In December 2008, the Canadian company SENSIENT FLAVORS, supplier of raw materials for powdered orange flavouring, communicated that the head office in Indianapolis, Ohio, U.S.A. was forbidding them to sell supplies to Cuba. • The Canadian Sethness Products Company informed the directors of CORACAN that they could not continue supplying the powdered caramel colouring as per instructions from the head office in Chicago in the US. • In March 2009, LACTALIS USA, US branch of the French giant Lactalis, producer of cheeses and dairy products, was sanctioned by the Office of Foreign Assets Control of the US Treasury Department (OFAC) with a fine of 20,950 dollars because they had not fulfilled the blockade regulations of “making electronic financial transfers in which Cuba, or a Cuban citizen with interest, between February 2004 and March 2007”. This was the first penalty imposed by the OFAC since President Obama’s arrival in the White House.
Cuban teachers and professors have no access to an up-to-date bibliography of US writers or research centres since the publishing houses of that country and the branches in other countries refuse to sell them to Cuba. The acquisition of these materials in distant markets adds high costs for freight charges. • It is impossible for Cuba to acquire a group of psycho-educational instruments corresponding to the WPPISI, WAIS and GRACE techniques that are used to determine levels of intellectual, emotional and motor development in children, adolescents and young people with special education needs, due to the fact that said instruments come from the United States. • - Access to the Internet, an essential tool for universities, is limited due to the fact that the American government prohibits Cuban access to undersea cables and the technologies that would allow the broad band to be available to a significant extent in the country.
The School of Economy at the University of Havana needs to renovate three elevators.

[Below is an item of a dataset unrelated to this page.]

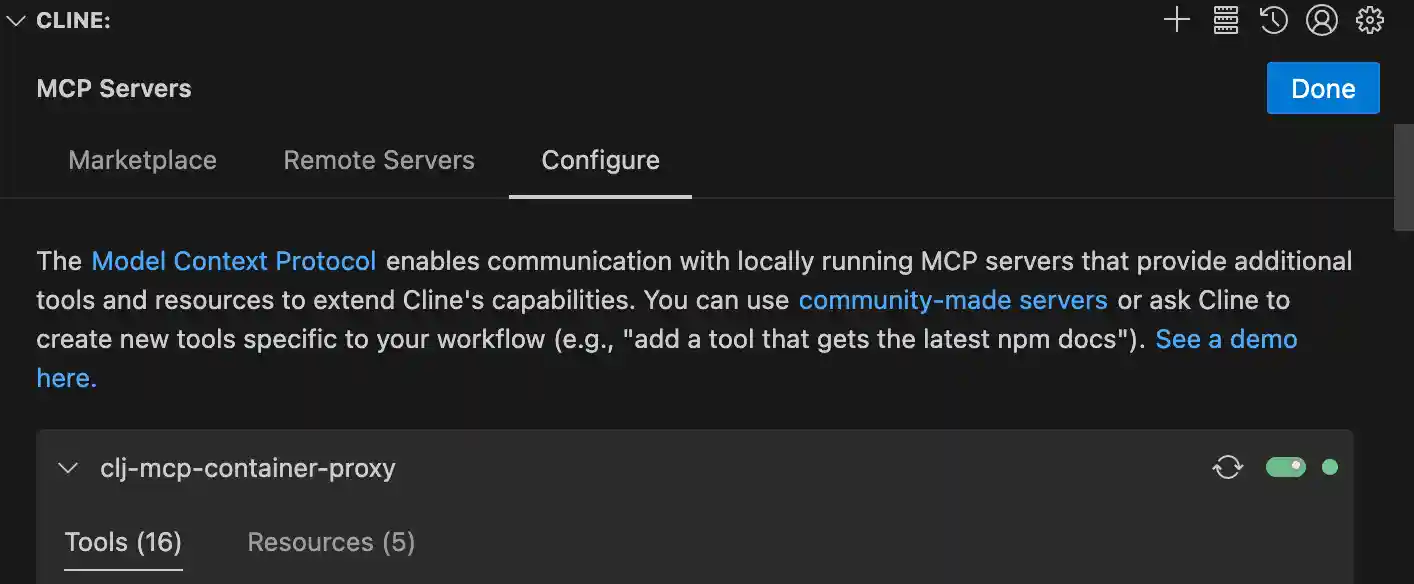This screenshot has height=584, width=1414.
Task: View the Resources (5) tab
Action: click(x=331, y=542)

To do so it needs to acquire GAL and ECI parts from Canada. During 2008, negotiations went on with a Canadian firm that sent an offer for the amount of 11,318 dollars. However, after signing the contract and opening a letter of credit, the purchase could not go through because 100% of the components originate in the USA and the manufacturer refused to make the sale to Cuba because of the blockade. The operation was carried out later with another supplier, at a cost of 200% more than the earlier offer. • - The Instituto Cubano de Arte e Industria Cinematográficos (Cuban Institute of Cinema Art and Industry) (ICAIC) faces significant limitations in distribution, exhibition, restoration and preservation of its film heritage as the result of the impossibility of acquiring equipment, technology, spare parts and materials that are vital to the development of these activities. It is practically impossible to buy these media outside of the US; and media that can be obtained, via third parties, are much more expensive.
Last March 20, General Cable Inc., a company selling electrical materials, indicated that it could not establish commercial relations with Cuba because it had not been informed about any change in the trade relations between Cuba and the United States. With that, they backed up their answer saying that “(…) unfortunately, due to the international laws established by the US State Department, it is not allowed to establish commercial relations with Cuba at this time”. • - The network of national roads has 2,886.3 kilometres in average and poor condition. To be repaired, we need 327.9 million dollars and 600.0 million dollars to construct the remaining sections of the National Highway. However, Cuba cannot accede to the funding authorized by the World Bank, such as the Inter-American Development Bank, for this kind of infra-structure, bearing in mind that these bodies are controlled by the US. According to the body’s Web-site, just between November 2007 and April 2009, the Inter-American Development Bank authorized funds for infrastructure projects in Latin American and Caribbean countries for a total of 750 million 930 thousand dollars.
Many voices in the world were raised in favour of ceasing the blockade.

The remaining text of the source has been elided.